While legal work cannot be purely democratic in that attorneys are subject to procedural, ethical and competency standards, an attorney-client relationship which includes client input, feedback, participation and involvement optimizes results – not only in terms of improved outcome of the transactional or litigation matter but also in improved acceptance by the client of the outcome. While results are usually not perfect for either side in a legal matter, where the clients know what we did, and why, and how we got here, they are more likely to accept and appreciate the outcome. It’s like democracy, i.e. participation improves results, acceptance of the outcome and, perhaps, educates the client against false expectations.

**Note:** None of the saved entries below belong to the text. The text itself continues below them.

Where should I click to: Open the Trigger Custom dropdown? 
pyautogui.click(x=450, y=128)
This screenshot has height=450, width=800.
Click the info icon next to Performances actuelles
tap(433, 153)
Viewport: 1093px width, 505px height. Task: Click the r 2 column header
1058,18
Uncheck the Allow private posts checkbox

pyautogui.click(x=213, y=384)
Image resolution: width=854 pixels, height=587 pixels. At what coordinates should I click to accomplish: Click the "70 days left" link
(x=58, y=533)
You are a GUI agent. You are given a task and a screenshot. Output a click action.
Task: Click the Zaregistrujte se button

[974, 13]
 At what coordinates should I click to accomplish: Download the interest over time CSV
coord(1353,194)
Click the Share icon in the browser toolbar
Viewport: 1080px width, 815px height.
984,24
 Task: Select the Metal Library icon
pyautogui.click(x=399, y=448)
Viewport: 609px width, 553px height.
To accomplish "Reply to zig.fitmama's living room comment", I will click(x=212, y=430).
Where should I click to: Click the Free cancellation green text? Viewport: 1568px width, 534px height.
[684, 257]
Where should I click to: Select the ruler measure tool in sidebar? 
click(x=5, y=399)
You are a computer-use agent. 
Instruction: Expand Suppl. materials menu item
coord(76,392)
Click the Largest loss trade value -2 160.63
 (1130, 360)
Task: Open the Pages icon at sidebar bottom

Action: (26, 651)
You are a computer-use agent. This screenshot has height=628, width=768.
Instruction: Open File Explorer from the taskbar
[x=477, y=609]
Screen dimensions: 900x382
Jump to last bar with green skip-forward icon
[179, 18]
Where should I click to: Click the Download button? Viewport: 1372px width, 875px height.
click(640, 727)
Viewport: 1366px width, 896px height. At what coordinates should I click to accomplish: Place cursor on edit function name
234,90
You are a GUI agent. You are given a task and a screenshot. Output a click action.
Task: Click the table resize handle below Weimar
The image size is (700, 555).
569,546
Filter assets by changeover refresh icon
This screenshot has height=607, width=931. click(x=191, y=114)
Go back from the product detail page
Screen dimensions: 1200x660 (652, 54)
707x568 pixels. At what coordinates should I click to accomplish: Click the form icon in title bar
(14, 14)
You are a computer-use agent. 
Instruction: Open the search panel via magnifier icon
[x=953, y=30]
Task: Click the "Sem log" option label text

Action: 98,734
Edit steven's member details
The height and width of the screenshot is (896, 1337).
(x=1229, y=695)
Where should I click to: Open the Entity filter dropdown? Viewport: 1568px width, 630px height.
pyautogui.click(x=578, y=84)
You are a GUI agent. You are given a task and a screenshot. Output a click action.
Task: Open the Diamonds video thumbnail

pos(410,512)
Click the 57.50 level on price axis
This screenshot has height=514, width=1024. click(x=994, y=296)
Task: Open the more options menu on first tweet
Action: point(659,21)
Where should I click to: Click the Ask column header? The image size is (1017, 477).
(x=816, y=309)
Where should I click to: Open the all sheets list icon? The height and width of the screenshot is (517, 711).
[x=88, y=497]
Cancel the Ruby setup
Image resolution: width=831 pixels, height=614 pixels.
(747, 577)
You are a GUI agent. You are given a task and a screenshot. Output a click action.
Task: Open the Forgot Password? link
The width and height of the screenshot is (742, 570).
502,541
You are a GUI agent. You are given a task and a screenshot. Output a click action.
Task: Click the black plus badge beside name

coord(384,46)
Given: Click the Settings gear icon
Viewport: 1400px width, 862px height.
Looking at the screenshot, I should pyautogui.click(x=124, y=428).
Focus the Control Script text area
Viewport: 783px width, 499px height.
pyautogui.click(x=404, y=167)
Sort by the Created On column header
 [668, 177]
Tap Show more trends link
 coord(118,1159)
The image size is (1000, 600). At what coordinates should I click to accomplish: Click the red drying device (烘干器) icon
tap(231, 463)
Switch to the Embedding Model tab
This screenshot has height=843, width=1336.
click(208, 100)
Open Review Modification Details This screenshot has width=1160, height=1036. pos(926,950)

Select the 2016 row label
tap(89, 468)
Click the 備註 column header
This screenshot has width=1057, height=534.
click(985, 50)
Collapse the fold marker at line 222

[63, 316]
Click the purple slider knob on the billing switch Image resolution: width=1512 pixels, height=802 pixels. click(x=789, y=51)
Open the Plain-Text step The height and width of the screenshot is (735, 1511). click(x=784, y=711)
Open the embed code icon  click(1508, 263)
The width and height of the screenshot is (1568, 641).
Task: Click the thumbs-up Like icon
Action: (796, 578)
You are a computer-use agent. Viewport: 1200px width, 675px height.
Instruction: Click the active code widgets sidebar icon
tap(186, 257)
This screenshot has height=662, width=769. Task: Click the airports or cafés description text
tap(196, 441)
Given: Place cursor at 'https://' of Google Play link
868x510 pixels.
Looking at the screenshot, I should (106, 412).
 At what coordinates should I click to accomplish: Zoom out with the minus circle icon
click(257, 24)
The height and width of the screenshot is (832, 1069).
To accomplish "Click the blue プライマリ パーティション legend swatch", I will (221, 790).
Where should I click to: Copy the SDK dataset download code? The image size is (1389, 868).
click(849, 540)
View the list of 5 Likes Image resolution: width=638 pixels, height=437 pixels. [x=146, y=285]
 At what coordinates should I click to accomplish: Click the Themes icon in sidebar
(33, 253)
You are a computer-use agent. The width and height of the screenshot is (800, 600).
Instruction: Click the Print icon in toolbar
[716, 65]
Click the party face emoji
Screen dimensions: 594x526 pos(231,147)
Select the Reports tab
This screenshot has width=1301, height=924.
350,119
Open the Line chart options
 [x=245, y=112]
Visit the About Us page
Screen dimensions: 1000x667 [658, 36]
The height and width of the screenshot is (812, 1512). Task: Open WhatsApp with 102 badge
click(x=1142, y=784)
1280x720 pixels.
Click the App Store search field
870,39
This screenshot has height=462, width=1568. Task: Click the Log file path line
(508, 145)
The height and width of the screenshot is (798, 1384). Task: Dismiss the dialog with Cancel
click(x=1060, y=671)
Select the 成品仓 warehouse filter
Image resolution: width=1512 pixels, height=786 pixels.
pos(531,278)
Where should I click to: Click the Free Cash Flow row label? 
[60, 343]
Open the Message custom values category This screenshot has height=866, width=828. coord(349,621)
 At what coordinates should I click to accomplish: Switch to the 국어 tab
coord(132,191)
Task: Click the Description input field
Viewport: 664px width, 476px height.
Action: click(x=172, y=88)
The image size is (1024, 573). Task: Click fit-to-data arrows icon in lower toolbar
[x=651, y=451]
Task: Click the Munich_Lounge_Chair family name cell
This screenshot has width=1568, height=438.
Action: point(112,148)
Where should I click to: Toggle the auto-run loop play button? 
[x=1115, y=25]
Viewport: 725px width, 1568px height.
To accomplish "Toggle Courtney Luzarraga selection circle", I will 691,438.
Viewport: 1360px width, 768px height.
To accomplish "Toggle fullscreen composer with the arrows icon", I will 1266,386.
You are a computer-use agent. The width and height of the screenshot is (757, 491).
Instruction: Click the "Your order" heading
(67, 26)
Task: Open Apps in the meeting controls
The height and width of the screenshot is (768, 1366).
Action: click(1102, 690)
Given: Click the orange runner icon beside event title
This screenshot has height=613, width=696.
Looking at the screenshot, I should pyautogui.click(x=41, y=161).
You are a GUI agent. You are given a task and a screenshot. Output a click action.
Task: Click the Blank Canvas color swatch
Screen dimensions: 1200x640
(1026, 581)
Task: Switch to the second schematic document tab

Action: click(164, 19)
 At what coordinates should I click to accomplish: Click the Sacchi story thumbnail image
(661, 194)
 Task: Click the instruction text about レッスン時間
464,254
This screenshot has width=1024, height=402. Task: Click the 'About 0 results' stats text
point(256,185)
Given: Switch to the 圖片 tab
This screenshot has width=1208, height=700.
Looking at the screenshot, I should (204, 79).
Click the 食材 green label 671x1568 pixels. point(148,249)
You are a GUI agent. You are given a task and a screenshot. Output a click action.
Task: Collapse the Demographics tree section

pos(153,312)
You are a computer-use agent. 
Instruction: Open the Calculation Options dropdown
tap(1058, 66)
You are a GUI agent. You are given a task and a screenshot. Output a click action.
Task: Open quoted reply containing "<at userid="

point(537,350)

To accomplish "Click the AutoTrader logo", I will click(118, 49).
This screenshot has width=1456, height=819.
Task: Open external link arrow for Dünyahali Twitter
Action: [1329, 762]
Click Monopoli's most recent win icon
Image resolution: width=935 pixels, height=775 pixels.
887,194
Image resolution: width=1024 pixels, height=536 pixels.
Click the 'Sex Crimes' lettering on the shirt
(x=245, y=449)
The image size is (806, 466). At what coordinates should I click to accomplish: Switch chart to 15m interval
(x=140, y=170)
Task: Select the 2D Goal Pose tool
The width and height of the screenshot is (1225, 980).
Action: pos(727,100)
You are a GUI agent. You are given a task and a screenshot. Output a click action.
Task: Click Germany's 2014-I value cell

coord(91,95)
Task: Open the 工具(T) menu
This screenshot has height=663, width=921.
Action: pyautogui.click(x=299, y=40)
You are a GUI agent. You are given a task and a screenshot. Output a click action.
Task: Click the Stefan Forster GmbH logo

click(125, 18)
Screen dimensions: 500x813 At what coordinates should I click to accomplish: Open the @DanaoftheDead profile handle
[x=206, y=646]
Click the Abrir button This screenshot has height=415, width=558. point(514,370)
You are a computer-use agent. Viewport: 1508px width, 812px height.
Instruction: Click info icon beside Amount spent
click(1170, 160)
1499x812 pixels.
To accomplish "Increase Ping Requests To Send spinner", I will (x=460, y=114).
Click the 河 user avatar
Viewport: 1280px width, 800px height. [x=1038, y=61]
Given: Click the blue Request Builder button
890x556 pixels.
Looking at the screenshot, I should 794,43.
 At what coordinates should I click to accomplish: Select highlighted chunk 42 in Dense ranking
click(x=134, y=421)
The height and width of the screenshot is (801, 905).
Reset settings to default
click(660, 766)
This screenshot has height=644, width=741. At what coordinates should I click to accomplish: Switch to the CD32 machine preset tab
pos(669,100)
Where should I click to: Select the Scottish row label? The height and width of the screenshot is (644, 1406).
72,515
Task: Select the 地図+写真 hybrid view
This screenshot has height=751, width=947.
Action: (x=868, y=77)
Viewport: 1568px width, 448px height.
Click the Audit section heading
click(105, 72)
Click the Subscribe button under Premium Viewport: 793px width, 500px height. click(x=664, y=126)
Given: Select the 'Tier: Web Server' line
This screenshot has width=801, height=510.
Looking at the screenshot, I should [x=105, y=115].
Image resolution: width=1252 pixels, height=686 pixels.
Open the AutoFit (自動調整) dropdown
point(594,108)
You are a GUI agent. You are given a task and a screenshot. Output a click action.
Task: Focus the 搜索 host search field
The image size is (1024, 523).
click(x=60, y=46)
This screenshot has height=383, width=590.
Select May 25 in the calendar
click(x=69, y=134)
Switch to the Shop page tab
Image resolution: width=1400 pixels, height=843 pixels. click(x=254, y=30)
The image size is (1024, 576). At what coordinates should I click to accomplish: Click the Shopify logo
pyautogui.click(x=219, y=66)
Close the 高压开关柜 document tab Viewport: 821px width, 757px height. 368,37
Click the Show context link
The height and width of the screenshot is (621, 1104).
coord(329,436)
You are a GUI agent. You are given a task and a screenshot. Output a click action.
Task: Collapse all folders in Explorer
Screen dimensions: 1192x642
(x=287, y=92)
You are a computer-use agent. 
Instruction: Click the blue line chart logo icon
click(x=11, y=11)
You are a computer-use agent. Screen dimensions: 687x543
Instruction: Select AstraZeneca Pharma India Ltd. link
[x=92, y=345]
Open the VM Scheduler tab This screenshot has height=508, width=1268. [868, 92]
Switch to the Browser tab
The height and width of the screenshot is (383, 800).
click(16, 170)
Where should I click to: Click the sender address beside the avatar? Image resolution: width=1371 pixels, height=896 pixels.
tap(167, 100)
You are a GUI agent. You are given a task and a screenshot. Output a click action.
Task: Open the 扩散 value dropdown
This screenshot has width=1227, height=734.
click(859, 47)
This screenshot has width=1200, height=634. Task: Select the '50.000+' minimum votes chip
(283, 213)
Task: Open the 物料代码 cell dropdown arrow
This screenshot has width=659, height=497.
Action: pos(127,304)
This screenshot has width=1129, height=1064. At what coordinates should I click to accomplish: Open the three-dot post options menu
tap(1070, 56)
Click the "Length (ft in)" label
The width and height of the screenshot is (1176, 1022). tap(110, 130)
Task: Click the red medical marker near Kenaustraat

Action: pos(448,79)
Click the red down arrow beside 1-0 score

7. Pick a lawyer, not a firm. This advice did not originate with me. Given the leveling effects of technology and rule changes, large law firms no longer have a practice advantage. In fact, they may be trapped with overhead in library and staff no longer required in this internet age. In fact, most attorneys now use online search tools like Westlaw or Lexis-Nexis. So, typically, the smaller boutique firm which practices mainly in your area of need will provide the best representation: In knowledge and experience of your kinds of business and legal problems, empathy and understanding, response-time and cost-effectiveness. Leave the big box law firm to the big box corporate client. If you are a business owner or entrepreneur, work with your SMB law firm to take your business to the next level, or even to create the next and new business reality.[4]                       

[1] I am not impugning ill motives. Some of the finest people and lawyers I know work for larger firms. I am talking about the large firm need to bill larger dollars to cover the large firm salaries and overhead. For example, clients tell me that we charge a fee of $950 to $1250 for documents for which they paid $4-5,000 or more – in part because they were billed by the hour.

[2] The banks went broke (sound familiar?), consolidated and we lost their business.

[3] This reason alone is why every business should have an attorney “on retainer.” The business lawyer may have 20 years of experience in dealing with your “unique” (for you) legal or business matter.

[4] Again, this is something I have done personally and do as a lawyer for my clients. I use the saying: “We don’t just connect the dots, we create the dots.